New battle: The disused Pioneer quarry at Dromana on the Arthurs Seat escarpment. It could be used as a waste consolidation station after the Rye landfill closes. The waste would be stored on relatively flat land between the flooded pit and Boundary Rd, which is hidden by trees in this photo. Picture: Yanni
New battle: The disused Pioneer quarry at Dromana on the Arthurs Seat escarpment. It could be used as a waste consolidation station after the Rye landfill closes. The waste would be stored on relatively flat land between the flooded pit and Boundary Rd, which is hidden by trees in this photo. Picture: Yanni

THE worked-out Pioneer quarry in Dromana could be used as a waste “bulk haul station” for consolidation of rubbish before it is transported in larger trucks to tips in Hampton Park or Werribee.

This is despite Mornington Peninsula Shire’s new Waste and Resource Recovery draft report nominating a site in Dromana’s industrial estate for such a facility.

In manoeuvring highly reminiscent of that in a 2009 shire waste management report, the focus of the latest document is on expanding the shire tip, or landfill, at Rye, but with alternative waste technology (AWT) as the preferred  acoption. The shire uses the acronym AWT to describe both waste “technology” and waste “treatment”.

Expanding Rye was also the theme of the 2009 report, with the Pioneer quarry option mentioned discreetly. No provision was made in the subsequent shire budget to expand Rye, leading to speculation that the shire had assumed the quarry would get the green light.

The Environment Protection Authority refused use of the quarry as a tip in September 2013.

Then, rather than falling back on the Rye option, the latest waste study was launched, arriving at the same conclusion – expand Rye.

This study, dated April 2015, describes as “AWT” the shire practices of composting; sorting of recyclables; and waste separation.

In the United States, Europe and many other places, high-temperature incinerators are regarded as modern alternative “technology”. These are not likely to be available to the shire for years, if not decades, and would probably be a state government initiative.

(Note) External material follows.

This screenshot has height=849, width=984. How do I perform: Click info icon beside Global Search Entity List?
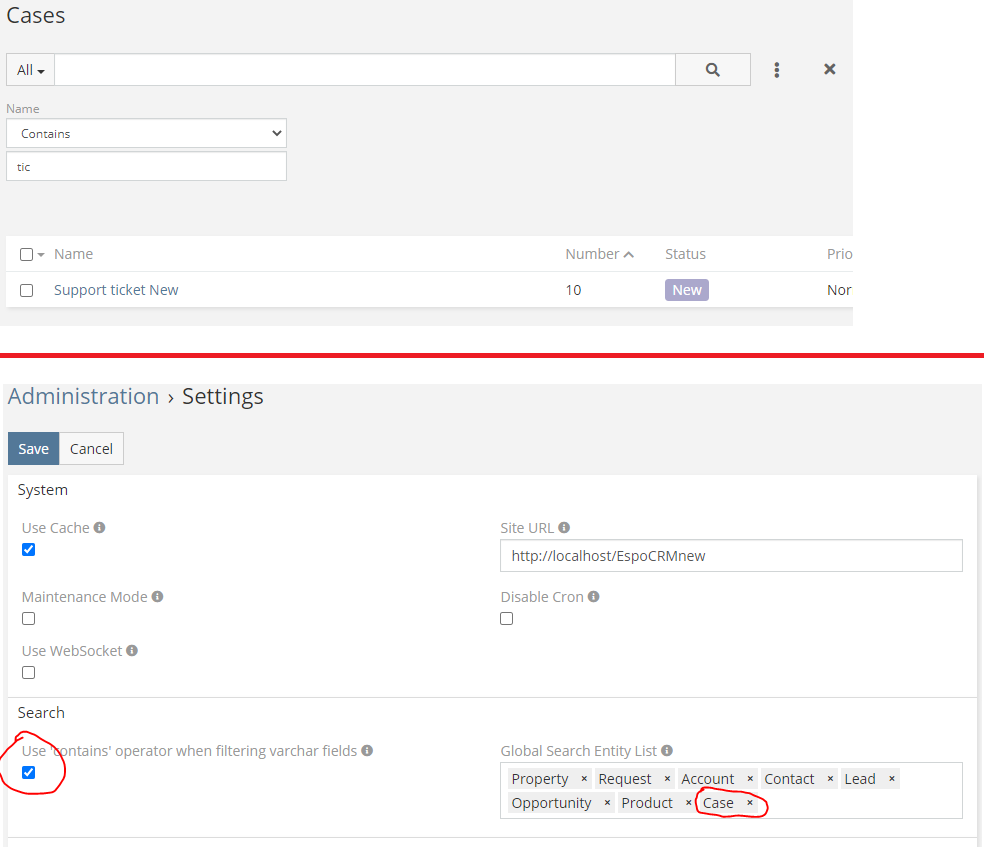pos(667,751)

The latest report does not detail incinerators as a possibility. It states, however, the shire will support alternatives to landfill, “including an increase in the landfill levy”, currently $58.50 a tonne, collected from users of shire waste disposal facilities.

Expansion of the Rye landfill, predicted to be full by the end of 2017, was vigorously opposed by Rye residents at a public meeting last Tuesday.

The preferred option, the report states, is for “further development of the western portion” of Rye, followed by other expansion. Full development at Rye would expand the life of the site by 24 years, to 2041, the report states.

The second option is to move waste off the peninsula via a “bulk haul” facility, located at Rye, Mornington, Tyabb or “centrally located (Dromana)”.

The report notes that “options 1 to 3 have a limited life, after which the Dromana option will be required.

The report clearly favours the fourth option.

No location in Dromana was given in the main report but Brasser Ave in the town’s industrial estate was listed in an earlier report, Business case: Options for the disposal of landfill waste in the short to medium term, released in February 2015.

At the Tuesday meeting it was suggested the shire depot in Brasser Ave could be used. This would almost certainly lead to spirited opposition from nearby residents and others.

The depot’s location so close to homes could rule it out, leaving the quarry as the fallback Dromana bulk haul site, much as the quarry was the “real” site in 2009.

A suggestion that the landfill at Hampton Park would be the logical place to take peninsula waste drew a response from meeting chair Cr David Gibb – who has been involved in shire waste management for many years – that Hampton Park would be full in 13 years. A council officer said its expected life was 15-20 years.

The News has been told the Hampton Park landfill could expand into an adjacent quarry that would take waste for many more years but a Suez Environnement spokeswoman said the company had “no current plan to purchase adjoining property”.

(The landfill in Hallam Rd, Hampton Park, was operated for years by SITA Australia. In March, SITA Australia, Degrémont, and Process Group came under the parent company’s name, Suez Environnement.)

The shire stated in its 2009 report that the peninsula’s waste would need to be trucked to Werribee, 130 kilometres away. The report did not mention the Hampton Park landfill.

The Pioneer quarry is owned by the Ross Trust, operator of Hillview Quarries. Having lost its bid for a tip in the quarry, it has been negotiating with the shire for a new use for the site. It is believed high-level talks with the shire have been occurring for some time.

Under the terms of its permit to extract stone, the trust must rehabilitate the disused quarry, which is infested with weed species that have escaped into adjacent Arthurs Seat State Park. The cost of cleaning up the site could run into millions of dollars.